● **Your instructions**:
Return all of the entries, keeping every word and mark as it is.

● **Dataset records**:
========================================================================

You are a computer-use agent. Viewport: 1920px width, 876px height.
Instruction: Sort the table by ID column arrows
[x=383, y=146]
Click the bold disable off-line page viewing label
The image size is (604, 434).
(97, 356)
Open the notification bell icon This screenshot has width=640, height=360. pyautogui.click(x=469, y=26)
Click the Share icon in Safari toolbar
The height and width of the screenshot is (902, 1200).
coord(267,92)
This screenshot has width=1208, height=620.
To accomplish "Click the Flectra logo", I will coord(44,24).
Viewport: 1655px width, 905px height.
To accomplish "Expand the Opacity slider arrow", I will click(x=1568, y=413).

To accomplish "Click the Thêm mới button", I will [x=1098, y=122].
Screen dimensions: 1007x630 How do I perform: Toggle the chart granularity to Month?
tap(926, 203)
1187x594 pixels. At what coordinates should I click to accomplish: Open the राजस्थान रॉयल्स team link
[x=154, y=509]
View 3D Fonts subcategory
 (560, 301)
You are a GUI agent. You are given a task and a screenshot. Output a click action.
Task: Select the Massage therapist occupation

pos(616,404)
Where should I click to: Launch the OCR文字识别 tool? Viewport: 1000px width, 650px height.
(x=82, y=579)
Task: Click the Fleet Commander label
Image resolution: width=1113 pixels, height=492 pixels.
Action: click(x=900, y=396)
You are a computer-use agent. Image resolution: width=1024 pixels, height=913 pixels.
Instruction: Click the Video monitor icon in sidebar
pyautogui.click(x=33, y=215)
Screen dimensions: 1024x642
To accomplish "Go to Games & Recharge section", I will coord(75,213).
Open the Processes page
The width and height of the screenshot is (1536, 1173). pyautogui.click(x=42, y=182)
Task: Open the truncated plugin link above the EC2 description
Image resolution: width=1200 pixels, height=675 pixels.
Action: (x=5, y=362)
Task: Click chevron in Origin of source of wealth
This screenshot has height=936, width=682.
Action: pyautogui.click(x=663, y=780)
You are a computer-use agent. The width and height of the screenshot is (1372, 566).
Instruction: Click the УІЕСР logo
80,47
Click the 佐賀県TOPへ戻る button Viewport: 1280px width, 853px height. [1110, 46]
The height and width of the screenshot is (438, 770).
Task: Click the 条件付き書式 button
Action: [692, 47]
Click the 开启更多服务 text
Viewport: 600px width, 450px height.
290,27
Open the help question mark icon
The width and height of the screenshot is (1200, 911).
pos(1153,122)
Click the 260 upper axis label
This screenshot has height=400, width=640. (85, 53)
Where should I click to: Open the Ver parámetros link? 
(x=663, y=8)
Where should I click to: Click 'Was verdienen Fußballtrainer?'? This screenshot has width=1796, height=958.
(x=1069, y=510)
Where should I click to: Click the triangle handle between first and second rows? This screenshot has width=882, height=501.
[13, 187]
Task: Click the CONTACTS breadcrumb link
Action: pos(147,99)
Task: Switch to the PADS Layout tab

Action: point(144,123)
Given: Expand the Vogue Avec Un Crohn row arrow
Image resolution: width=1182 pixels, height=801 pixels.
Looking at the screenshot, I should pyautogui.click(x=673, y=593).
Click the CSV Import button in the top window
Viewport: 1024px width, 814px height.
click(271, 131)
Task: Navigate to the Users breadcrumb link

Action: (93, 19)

========================================================================

● **Response to this exercise**:
You are a computer-use agent. Viewport: 1920px width, 876px height.
Instruction: Sort the table by ID column arrows
[x=383, y=146]
Click the bold disable off-line page viewing label
The image size is (604, 434).
(97, 356)
Open the notification bell icon This screenshot has width=640, height=360. pyautogui.click(x=469, y=26)
Click the Share icon in Safari toolbar
The height and width of the screenshot is (902, 1200).
coord(267,92)
This screenshot has width=1208, height=620.
To accomplish "Click the Flectra logo", I will coord(44,24).
Viewport: 1655px width, 905px height.
To accomplish "Expand the Opacity slider arrow", I will click(x=1568, y=413).

To accomplish "Click the Thêm mới button", I will [x=1098, y=122].
Screen dimensions: 1007x630 How do I perform: Toggle the chart granularity to Month?
tap(926, 203)
1187x594 pixels. At what coordinates should I click to accomplish: Open the राजस्थान रॉयल्स team link
[x=154, y=509]
View 3D Fonts subcategory
 (560, 301)
You are a GUI agent. You are given a task and a screenshot. Output a click action.
Task: Select the Massage therapist occupation

pos(616,404)
Where should I click to: Launch the OCR文字识别 tool? Viewport: 1000px width, 650px height.
(x=82, y=579)
Task: Click the Fleet Commander label
Image resolution: width=1113 pixels, height=492 pixels.
Action: click(x=900, y=396)
You are a computer-use agent. Image resolution: width=1024 pixels, height=913 pixels.
Instruction: Click the Video monitor icon in sidebar
pyautogui.click(x=33, y=215)
Screen dimensions: 1024x642
To accomplish "Go to Games & Recharge section", I will coord(75,213).
Open the Processes page
The width and height of the screenshot is (1536, 1173). pyautogui.click(x=42, y=182)
Task: Open the truncated plugin link above the EC2 description
Image resolution: width=1200 pixels, height=675 pixels.
Action: (x=5, y=362)
Task: Click chevron in Origin of source of wealth
This screenshot has height=936, width=682.
Action: pyautogui.click(x=663, y=780)
You are a computer-use agent. The width and height of the screenshot is (1372, 566).
Instruction: Click the УІЕСР logo
80,47
Click the 佐賀県TOPへ戻る button Viewport: 1280px width, 853px height. [1110, 46]
The height and width of the screenshot is (438, 770).
Task: Click the 条件付き書式 button
Action: [692, 47]
Click the 开启更多服务 text
Viewport: 600px width, 450px height.
290,27
Open the help question mark icon
The width and height of the screenshot is (1200, 911).
pos(1153,122)
Click the 260 upper axis label
This screenshot has height=400, width=640. (85, 53)
Where should I click to: Open the Ver parámetros link? 
(x=663, y=8)
Where should I click to: Click 'Was verdienen Fußballtrainer?'? This screenshot has width=1796, height=958.
(x=1069, y=510)
Where should I click to: Click the triangle handle between first and second rows? This screenshot has width=882, height=501.
[13, 187]
Task: Click the CONTACTS breadcrumb link
Action: pos(147,99)
Task: Switch to the PADS Layout tab

Action: point(144,123)
Given: Expand the Vogue Avec Un Crohn row arrow
Image resolution: width=1182 pixels, height=801 pixels.
Looking at the screenshot, I should pyautogui.click(x=673, y=593).
Click the CSV Import button in the top window
Viewport: 1024px width, 814px height.
click(271, 131)
Task: Navigate to the Users breadcrumb link

Action: (93, 19)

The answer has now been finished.